Monday, Jan. 22, 1996
SAVING THE ORPHANS
By Jill Smolowe
MY DAUGHTER'S NURSERY BEARS NO RESEMBLANCE to the Chinese orphanage where she spent four of the first seven months of her life. Upon awakening, she is greeted by the sweet scent of powder and fresh sheets, not the eyewatering stench of disinfectant. During the day, bright light filters through the two windows, stimulating her to explore, just as the darkened orphanage room, with its chipped blue paint, encouraged her to remain idle. And when she prepares for sleep, her cribmates are stuffed animals, not two other children.

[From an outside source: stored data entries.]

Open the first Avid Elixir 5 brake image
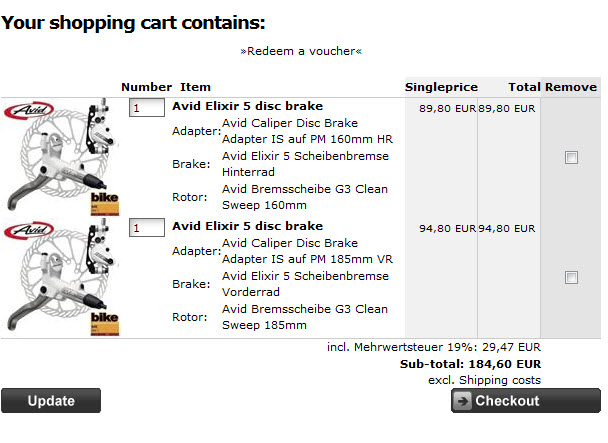The height and width of the screenshot is (443, 608). (x=61, y=157)
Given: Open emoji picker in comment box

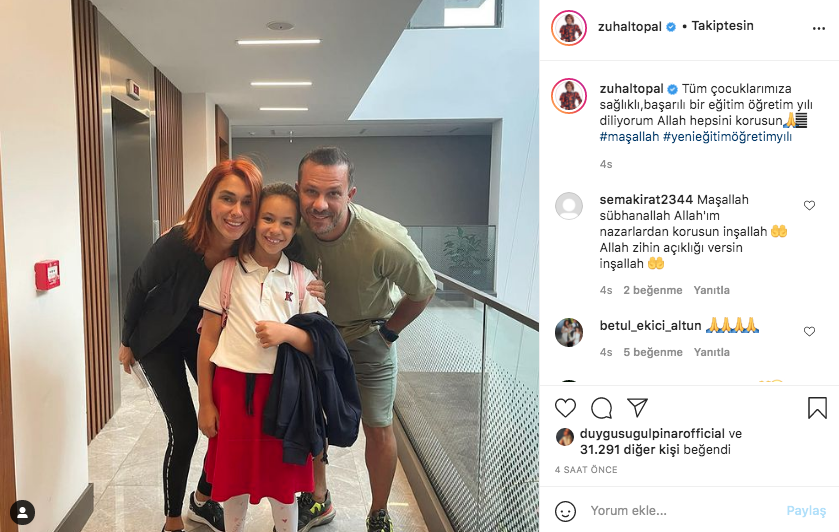Looking at the screenshot, I should (565, 511).
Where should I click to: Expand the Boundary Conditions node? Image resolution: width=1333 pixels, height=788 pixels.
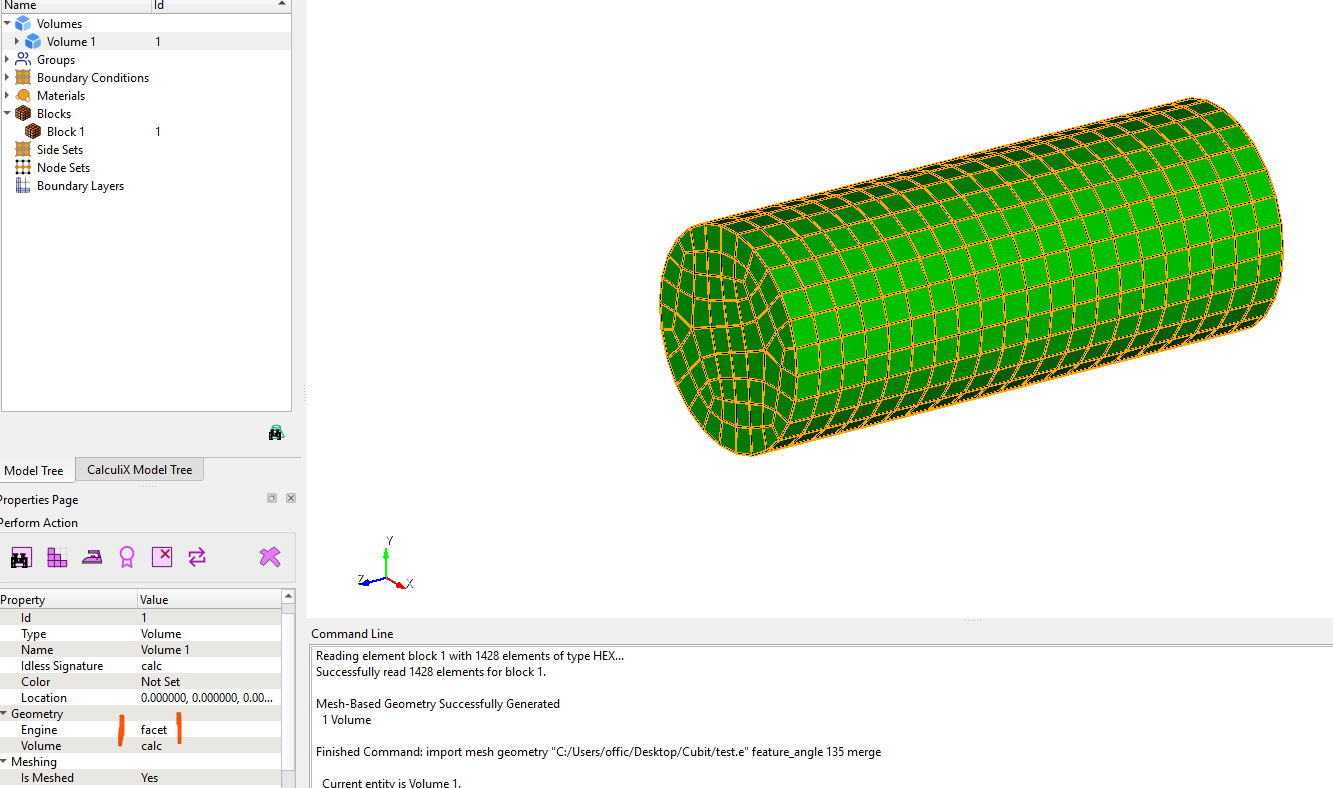7,77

It is, of course, impossible to defend the indefensible--and the brutalization of children, anytime, anywhere, is indefensible. So the starvation and abuse of Chinese orphans and foundlings documented in the recent highly publicized report from Human Rights Watch/Asia deserves--no, demands--our attention. But what will the nature of that attention be? Since the report's release, the Western press has largely accepted the blanket characterization of China's orphanages as "a secret world of starvation, disease and unnatural death." Never mind that the broad condemnation omits context: by Beijing's own conservative estimate, 70 million of China's 1.2 billion citizens live in poverty. No doubt many of those people too go wanting for food, medication and heat. More jolting is the report's liberal calculus. Presenting four-year-old information and focusing on a Shanghai institution--just one of China's hundreds of orphanages--it finds that "the pattern of cruelty, abuse and malign neglect...now constitutes one of the country's gravest human-rights problems."
As a journalist, I am disturbed by the report's sensationalist tone. As an adoptive parent, I am outraged by its categorical depiction of orphanages as "death camps." Far smaller political squalls recently caused the suspension of foreign adoptions in Paraguay and Ukraine. If China follows suit, some children will lose what at the moment is their best hope for a future.

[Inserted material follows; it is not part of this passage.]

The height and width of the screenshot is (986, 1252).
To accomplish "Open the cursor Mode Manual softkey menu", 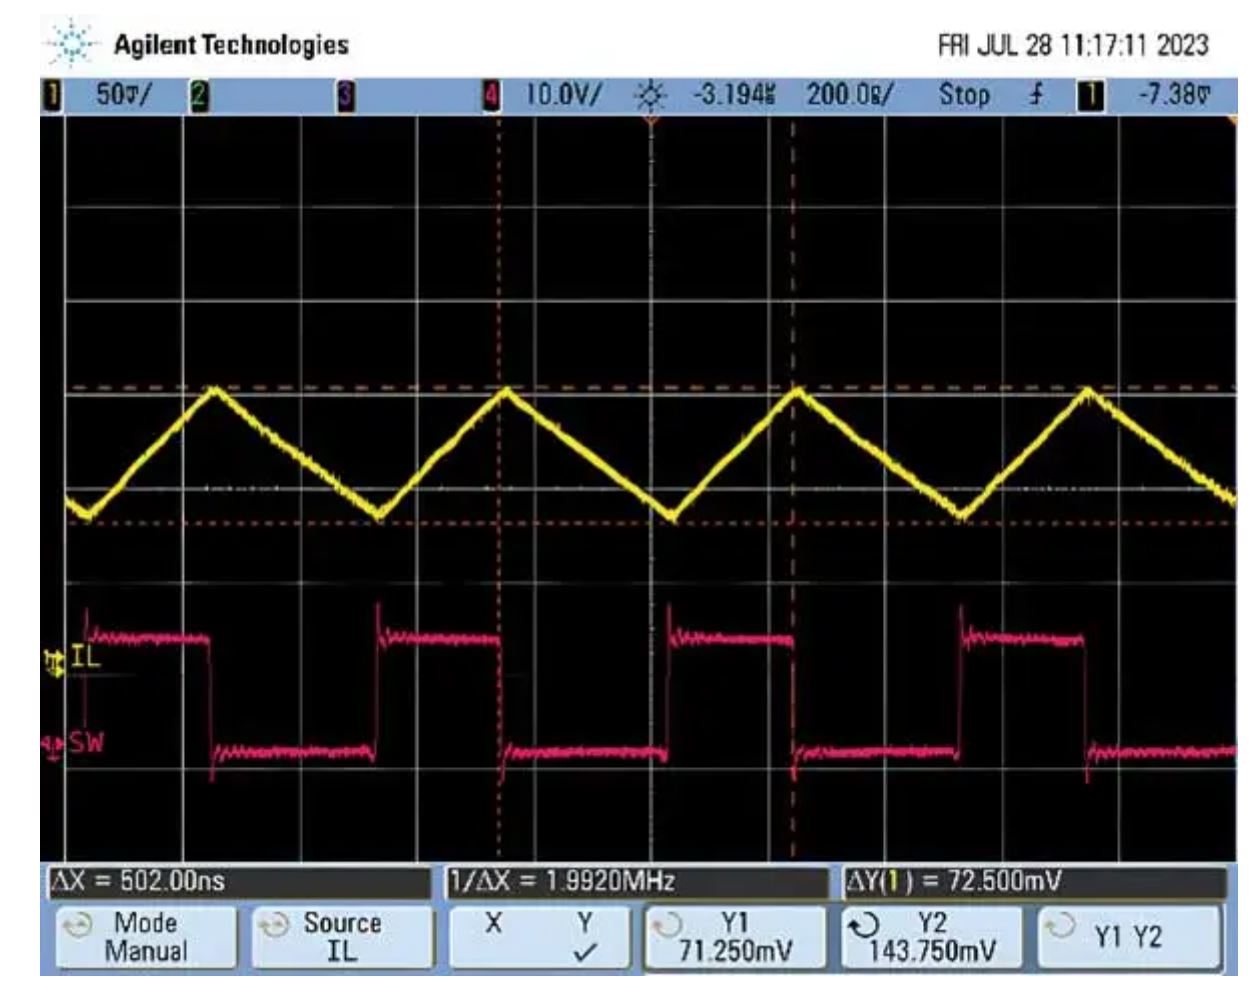I will (x=145, y=937).
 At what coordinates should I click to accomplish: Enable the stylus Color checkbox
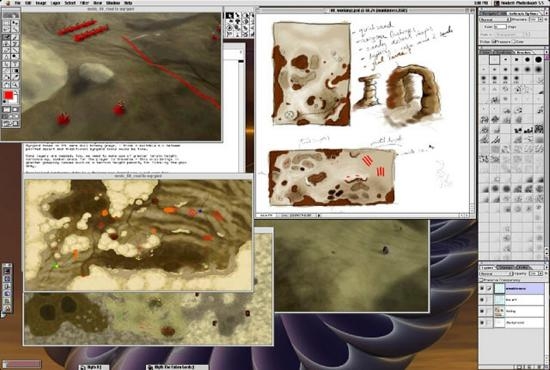click(513, 42)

Exactly a year ago, my husband and I traveled to Yangzhou to meet our daughter. Her orphanage resembled neither the "showcase" facility that Beijing opened to foreign journalists last week nor the horror institute described by Human Rights Watch/Asia. While the orphanage needed many things--more light, a paint job, toys--the facility was heated, the nurses were attentive, and the children were well fed, overbundled and bored. Several U.S. adoption experts tell me this description matches the conditions they routinely encounter.
Susan Cox of the Holt adoption agency stresses that since 1992 orphanages have used the $3,000 "donations" made by adoptive parents to improve facilities and staffing. Janice Neilson of the World Association for Children and Parents bridles at the Human Rights Watch claim that a high mortality rate persists at a facility identified as Henan province's sole orphanage. Neilson says that if this is the same institution she works with--who knows? the report claims the location is "unclear"--the mud-walled building has been razed and a new facility is being built. When it is completed, WACAP will help establish a rehabilitation unit for disabled kids. That pioneering effort has nothing to do with adoption, which admittedly benefits only the few. It is a self-sustaining project that speaks to China's determination to improve the lives of its least wanted citizens.